Job Description
Insight Global is seeking an SRE (Site Reliability Engineer) for a top data and analytics client. This role focuses on ensuring platforms and services are truly production-ready by identifying gaps, risks, and opportunities for improvement as solutions move toward release. The SRE will provide deep visibility into system health through dashboards and observability tooling, enabling teams to clearly understand how platforms and services are performing in production. The ideal candidate brings strong experience with monitoring and reliability, a clear point of view on operational excellence, and the ability to communicate findings effectively across engineering and leadership teams.
We are a company committed to creating diverse and inclusive environments where people can bring their full, authentic selves to work every day. We are an equal opportunity/affirmative action employer that believes everyone matters. Qualified candidates will receive consideration for employment regardless of their race, color, ethnicity, religion, sex (including pregnancy), sexual orientation, gender identity and expression, marital status, national origin, ancestry, genetic factors, age, disability, protected veteran status, military or uniformed service member status, or any other status or characteristic protected by applicable laws, regulations, and ordinances. If you need assistance and/or a reasonable accommodation due to a disability during the application or recruiting process, please send a request to HR@insightglobal.com.To learn more about how we collect, keep, and process your private information, please review Insight Global's Workforce Privacy Policy: https://insightglobal.com/workforce-privacy-policy/.
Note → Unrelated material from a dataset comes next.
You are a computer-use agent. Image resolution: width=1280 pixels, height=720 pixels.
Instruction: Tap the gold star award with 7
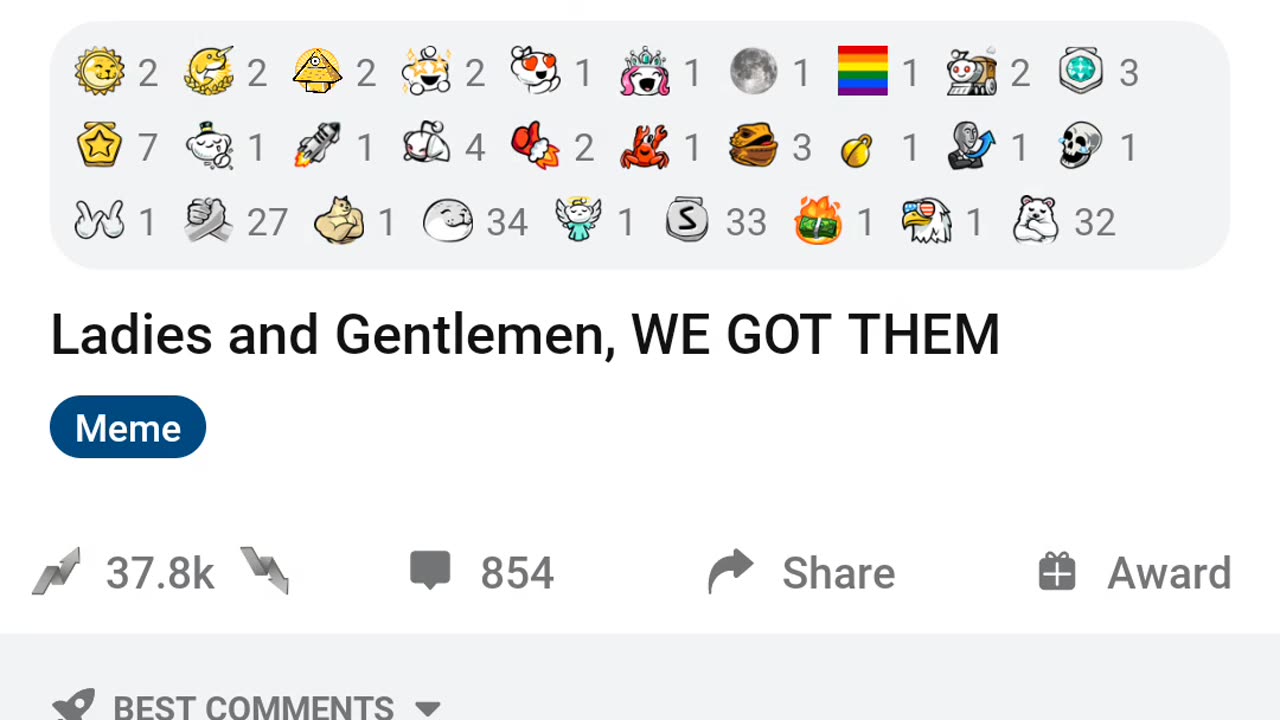[99, 146]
Required Skills & Experience
5+ years of experience as an SRE, Platform Engineer, or Reliability-focused role
Strong experience supporting production environments
Ability to identify gaps and risks when moving solutions from pre-prod to production
Experience evaluating what is done well vs. not well in production readiness
Strong experience building and maintaining observability dashboards
Hands-on experience with monitoring, logging, and alerting
Experience with Coralogix (default tech)
Strong communication skills; able to clearly articulate findings and risks
Experience working with platforms and shared services, not just single applications
Solid understanding of reliability, scalability, and operational best practices
Nice to Have Skills & Experience
Experience with Grafana
Openness and experience with alternative observability tools that increase platform visibility
Experience with distributed systems and microservices
Exposure to cloud-based production environments
Experience working alongside engineering and QA teams during release cycles
Background supporting high-traffic, enterprise-scale systems
Benefit packages for this role will start on the 1st day of employment and include medical, dental, and vision insurance, as well as HSA, FSA, and DCFSA account options, and 401k retirement account access with employer matching. Employees in this role are also entitled to paid sick leave and/or other paid time off as provided by applicable law.